Ich komme erst mal zur Definition von Open Educational Resources. Laut UNESCO ist das Material, das kostenfrei, frei zugänglich und möglichst frei bearbeitbar oder benutzbar ist. Daraus ergeben sich zwei wichtige Punkte, warum sich die Siemens Stiftung dafür einsetzt: Erstens ermöglicht man damit Menschen, die bisher keinen Zugang zu qualitativ hochwertiger Bildung hatten, einen Zugang, da die Materialien frei zugänglich sind. Der zweite Punkt betrifft die Inklusion, also die Heterogenität innerhalb der Klasse. Sie können OER-Materialien frei nutzen, verändern, austauschen und sogar wiederveröffentlichten – wenn sie ganz wenige Dinge beachten.

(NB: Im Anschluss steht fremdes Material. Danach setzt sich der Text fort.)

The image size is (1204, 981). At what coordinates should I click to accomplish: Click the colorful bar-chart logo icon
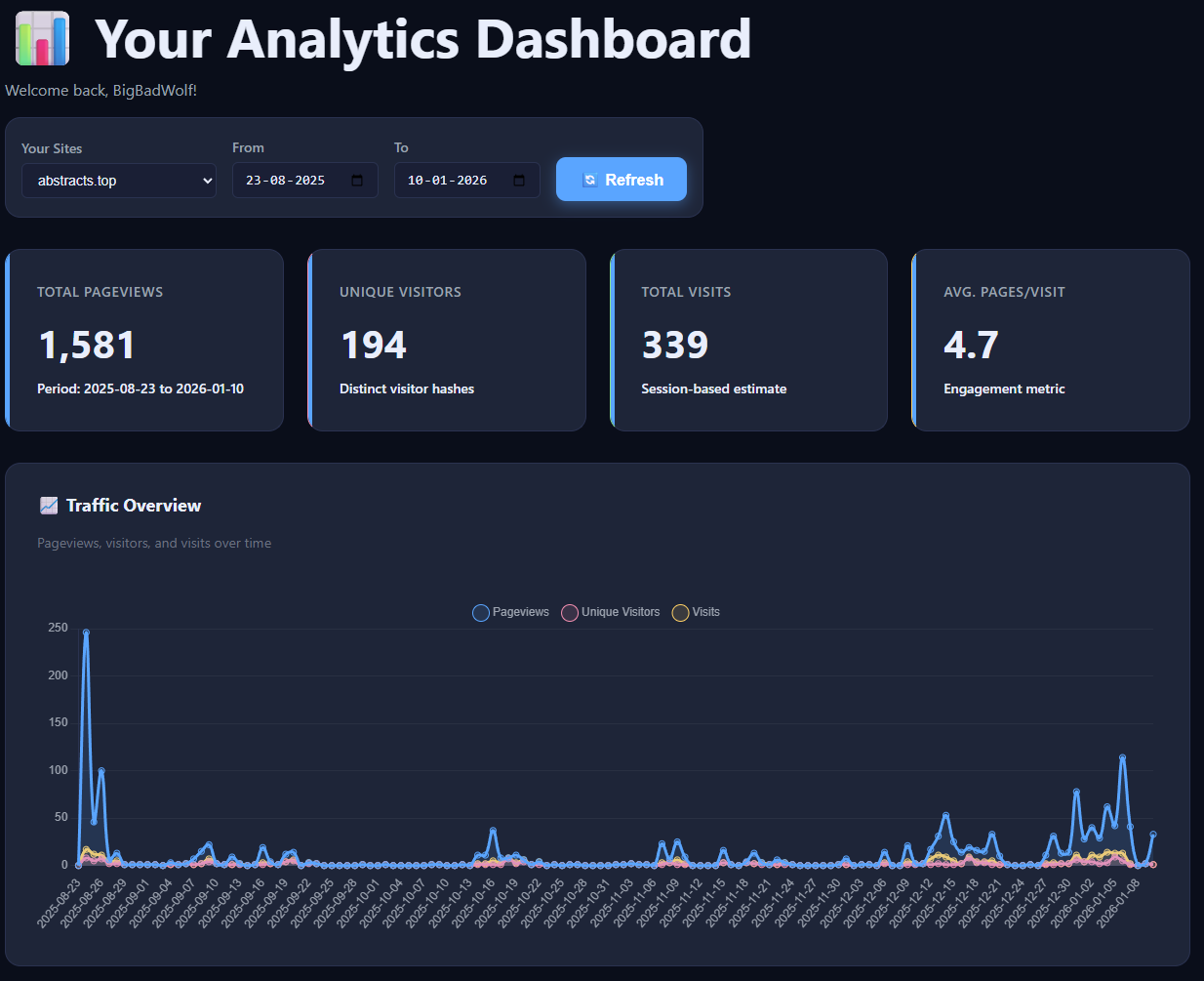40,38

Haben Sie nicht Angst, dass sich die Materialien in Kanäle verbreiten, die sie sich eigentlich nicht wünschen?
Wir haben es im Bildungsbereich mit verantwortungsvollen Menschen zu tun. Deren Interesse ist es, die Materialien gut zu verwenden und einzusetzen. Daher haben wir kein Problem, Material als OER freizugeben.
Eine digitale Gesellschaft muss auch digitale Verantwortung übernehmen. Fachkräfte machen das im Bildungswesen?
Ja, das tun sie.Wobei wir noch sehr darauf achten müssen, dass wir genau da noch Kompetenzen aufbauen. Sowohl bei den Lehrern als auch bei den Schülern. Im Grunde bei jedem, der solche Materialien nutzt.
Das klingt alles auch ein bisschen nach idealer Welt. Aber welche Herausforderungen gibt es?
Frei heißt nicht rechtlos. Das Urheberrecht gibt es weiterhin. Nur haben die Nutzer bei OER die Möglichkeit, auf das Urheberrecht eine Standardlizenz zu setzen, die es vereinfachen soll, mit diesen Materialien umzugehen. Diese Nutzungsbedingung der Standardlizenz müssen sie sich natürlich anschauen.
Wir sind hier auf dem Schulleiterkongress, welche Tipps könnten Sie den Schulleitern zu diesem Thema mit auf den Weg geben?
Das Erste ist natürlich die Information, denn viele wissen noch gar nicht, was sich hinter OER verbirgt. Aufklären ist ebenso wichtig: Was sind die Materialien? Was kann man damit machen? Was darf man damit nicht machen? Dann sollten Schulleiter ihre Lehrkräfte dazu ermutigen, im Team zu arbeiten. Sich Materialien von Plattformen, die es inzwischen schon gibt, herunterzuladen. Von dort also, wo es ganz klare Rechtssicherheit gibt. Wo man ganz klar sieht, diese Materialien sind unter einer Standardlizenz. Sie sollten natürlich dazu ermutigt werden, die Materialien auch mal anzufassen und anzupassen. Um sie dann vielleicht wiederum unter eine solche Lizenz zu stellen - und sie weiter zu geben.
Das Interview führte Thomas Schmidt im Rahmen des DSLK 2016.
Maria Schumm-Tschauder ist Projektleiterin des Medienportals, dem Online-Portal des Bildungsprogramms Experimento der Siemens Stiftung.